__What needs to be done__. The records that follow are to be transcribed in full, without their images.

__Dataset entries__.
◆ ◆ ◆ ◆ ◆

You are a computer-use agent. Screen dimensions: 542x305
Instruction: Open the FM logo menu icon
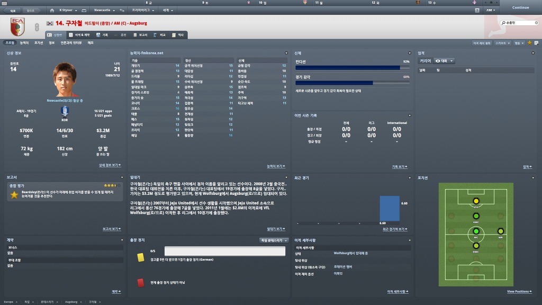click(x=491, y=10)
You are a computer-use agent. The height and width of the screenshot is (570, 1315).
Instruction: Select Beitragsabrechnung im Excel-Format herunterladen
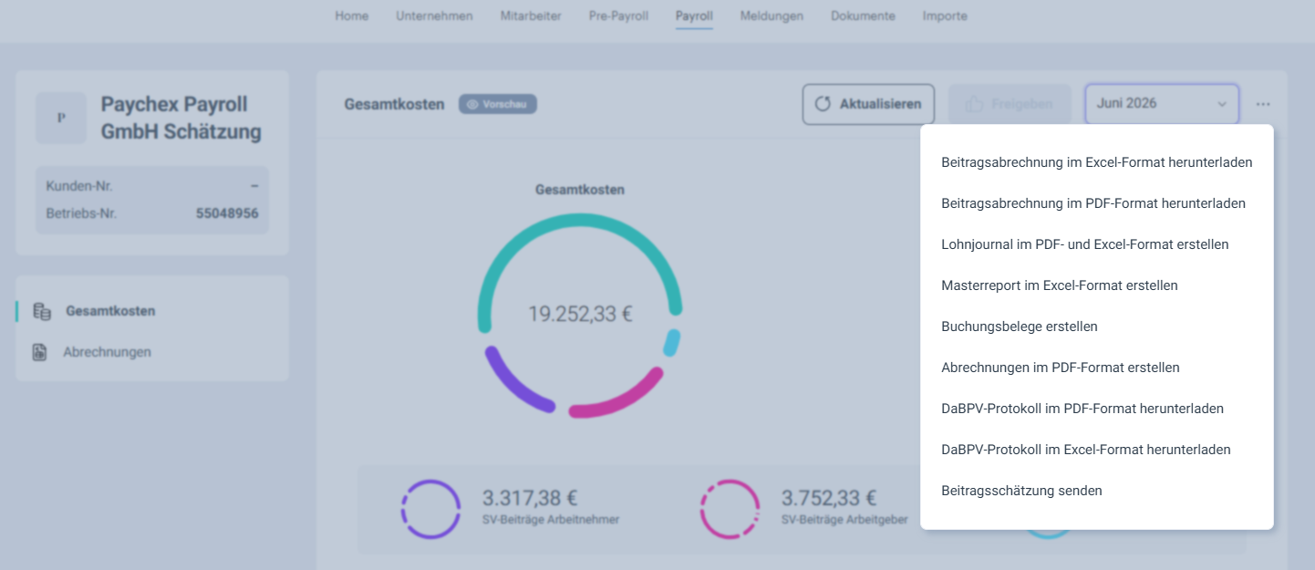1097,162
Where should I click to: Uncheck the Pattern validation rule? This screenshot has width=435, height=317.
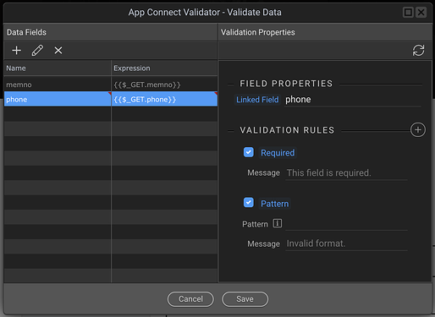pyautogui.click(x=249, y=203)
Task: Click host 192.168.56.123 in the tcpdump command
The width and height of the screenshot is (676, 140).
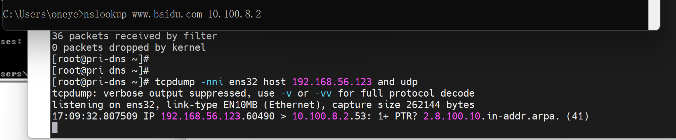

◆ ◆ ◆ ◆ ◆

__Written solution__.
You are a computer-use agent. Screen dimensions: 542x305
Instruction: Open the FM logo menu icon
click(x=491, y=10)
You are a computer-use agent. The height and width of the screenshot is (570, 1315).
Instruction: Select Beitragsabrechnung im Excel-Format herunterladen
1097,162
Where should I click to: Uncheck the Pattern validation rule? This screenshot has width=435, height=317.
pyautogui.click(x=249, y=203)
Task: Click host 192.168.56.123 in the tcpdump command
The width and height of the screenshot is (676, 140).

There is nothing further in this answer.